Et d'ailleurs, Sri Aurobindo me l'a dit très carrément; il m'a dit: on ne peut pas espérer que ce soit moins de deux ans.
Deux ans?
Deux cents ans! On ne peut pas espérer que ce soit moins de deux cents ans. Il a dit: «Normalement, cela devrait prendre trois cents ans.» Il avait lui-même commencé, n'est-ce pas, et il savait – il savait très bien, j'ai vu cela quand il est parti: la conscience qui est sortie de son corps, qui est entrée tout droit dans le mien... et il y en avait! Et ça ne l'a pas empêché d'être malade.
C'est une grosse besogne.
Mais cette Conscience est très active. Et elle est active pour rendre conscient; alors celui qui a mauvais caractère a encore plus mauvais caractère, et celui qui est méchant est encore plus méchant! Et c'est comme cela. Celui qui est sensitif est encore plus sensible. Et ça rend la vie extrêmement difficile, extrêmement.
C'est de plus en plus comme cela.
Il est évident que le temps – le temps, cette espèce de travail de la Nature qui semblait être un gaspillage de temps et de tout, tout le temps –, c'était peut-être une charité. C'était pour ne pas bousculer les choses! Je vois ça. Je vois ça: n'est-ce pas, la confusion devient de plus en plus aiguë et les difficultés de plus en plus difficiles – naturellement la conscience est de plus en plus claire, ça, très claire, oh! très claire... Ça, c'est vraiment intéressant. Je

 

regarde quelqu'un, j'entends un mot, on me raconte une chose, immédiatement le tableau complet (geste comme un cinéma devant les yeux), avec toutes les impressions de chacun; et puis si je suis bien tranquille et bien attentive: les conséquences, ce qui va arriver.
(silence)
Je t'avais dit que j'avais fait ce que Sri Aurobindo avait fait, c'est-à-dire: être absolument passive avec l'aspiration – seulement vivre dans l'aspiration pour s'unir et manifester le Divin: la seule occupation. Et alors, j'ai vu que la vie se désorganisait de plus en plus! (comme ces entrevues qui commencent avec une heure et demie de retard). Alors j'ai décidé que, sur certains points, ce que je verrai comme la vraie chose, je l'imposerai. Et alors je dois dire que le Pouvoir est vraiment puissant! (Mère rit) tu vois l'effet! (Ventre-vue a commencé à 9h50). J'ai décidé. Je m'attendais à plus de résistances, mais pas une. On va voir si ça continue maintenant1...
*
* *
(Peu après, à propos d'un texte écrit par le disciple, «Le Grand Sens», et de sa traduction anglaise.)
J'avais écrit cela pour la télévision italienne, et puis la télévision est sous le contrôle du Vatican, alors ils n'en ont pas voulu.
C'est très-très-très bien. Il faut imprimer ça.

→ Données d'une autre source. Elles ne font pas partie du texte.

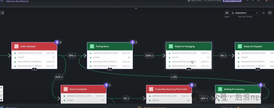
Task: Click the fit-to-screen canvas control
Action: click(2, 96)
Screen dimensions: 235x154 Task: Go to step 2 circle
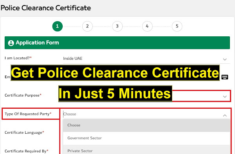[87, 26]
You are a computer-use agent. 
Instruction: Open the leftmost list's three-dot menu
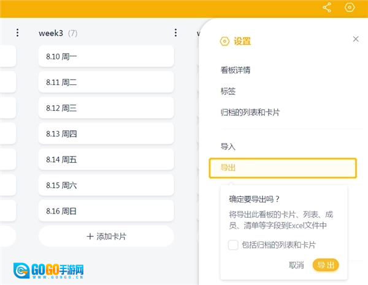(x=17, y=33)
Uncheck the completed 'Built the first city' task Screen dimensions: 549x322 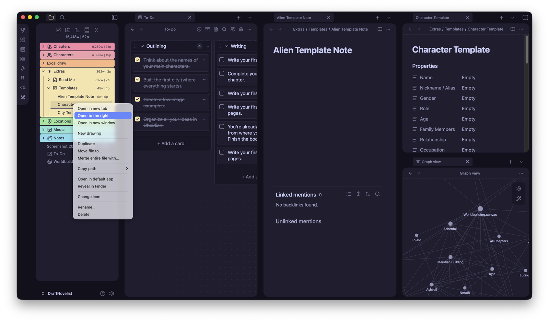pyautogui.click(x=137, y=79)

Pour l'anglais, je ne suis pas absolument sûre de moi, c'est pour cela que je veux que quelqu'un d'autre le revoie, mais en dernière analyse... Parce que la connexion avec Sri Aurobindo est constante, alors je peux lui demander. Et de plus en plus, il me fait connaître l'anglais exactement. Mais les langues sont en train d'évoluer beaucoup: le français est en train d'évoluer, l'anglais aussi beaucoup. Et ce qui est curieux, c'est que les langues se rapprochent; au lieu de s'éloigner, elles se rapprochent. Il y a une langue terrestre qui est en train de se préparer quelque part – pas ici: quelque part.

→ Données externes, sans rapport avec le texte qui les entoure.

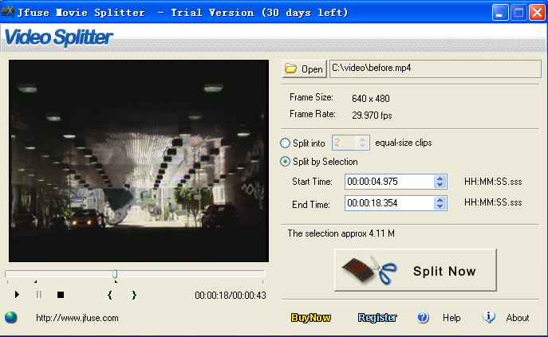Click the globe website icon
This screenshot has height=337, width=548.
coord(11,317)
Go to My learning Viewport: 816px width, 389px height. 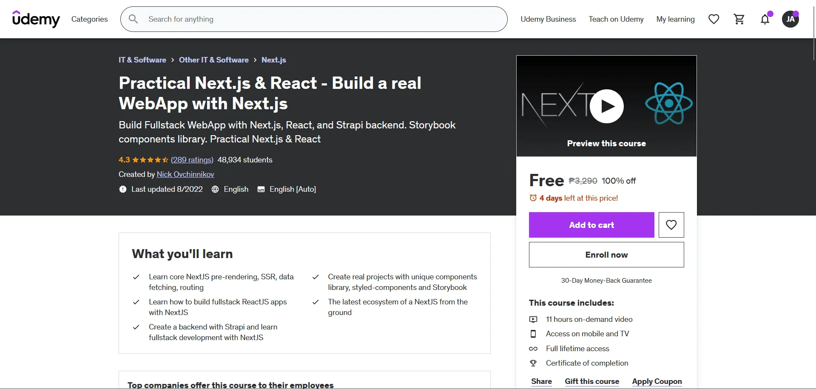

Sri Aurobindo disait toujours que de franciser la forme anglaise, la rendait supérieure, mais qu'au contraire, si l'on anglicise la langue française, on la diminue. La langue française est plus claire. Mais elle est un peu rigide, elle a besoin de souplesse.

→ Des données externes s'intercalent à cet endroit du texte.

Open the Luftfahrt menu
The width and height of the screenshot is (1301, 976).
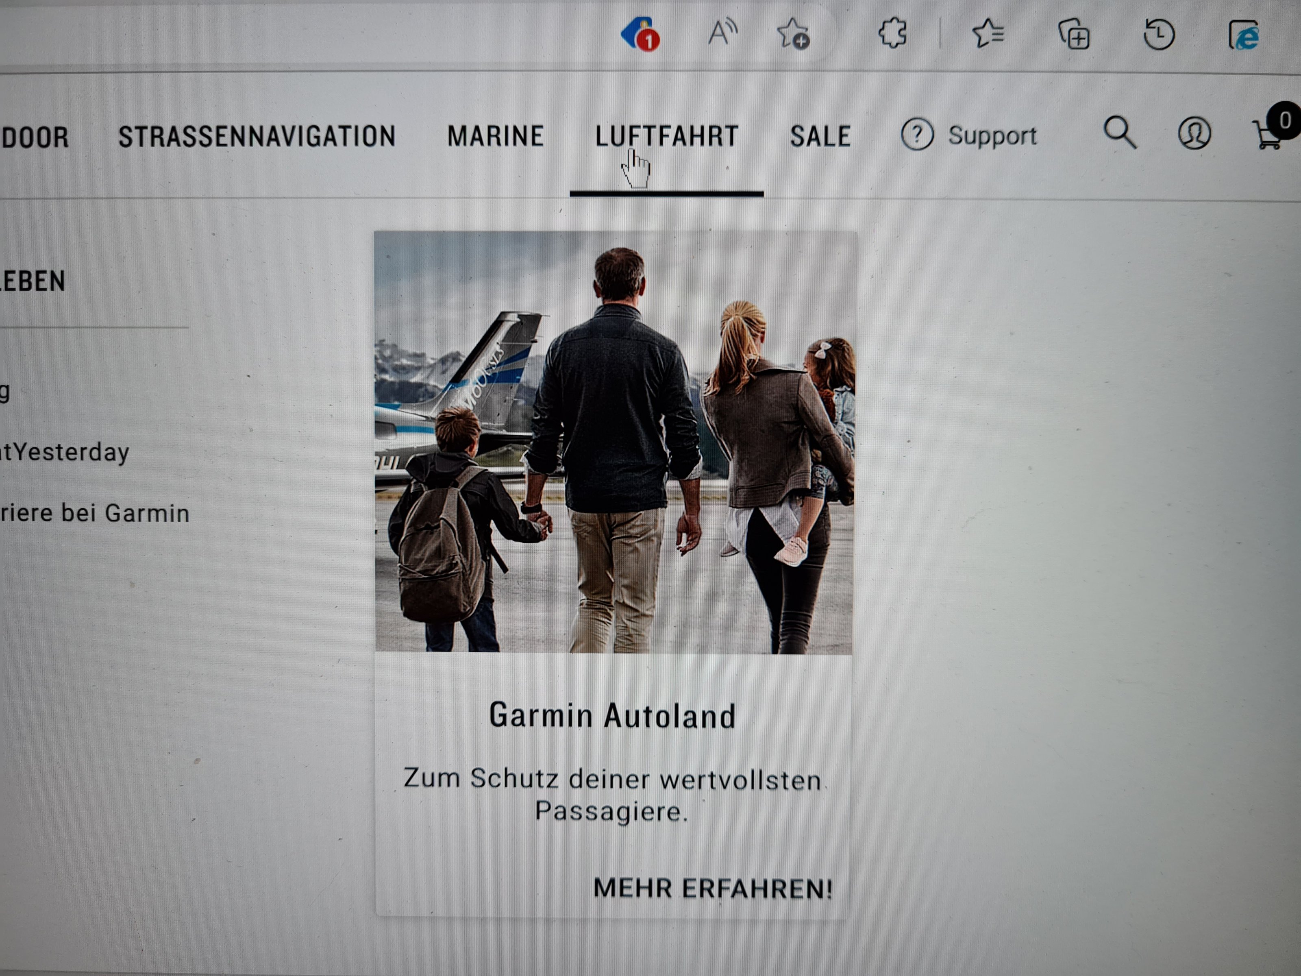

1. Tout a recommencé en sourdine. (Il existe un enregistrement de cette conversation. La suite n'a pas été conservée.)

 

(silence)
Ça ne m'étonne pas qu'ils ne l'aient pas pris (Le Grand Sens), c'est, une œuvre de combat.
C'est pour les jeunes, c'est là que ça doit aller; c'est pour ceux qui ne sont pas satisfaits et qui cherchent quelque chose.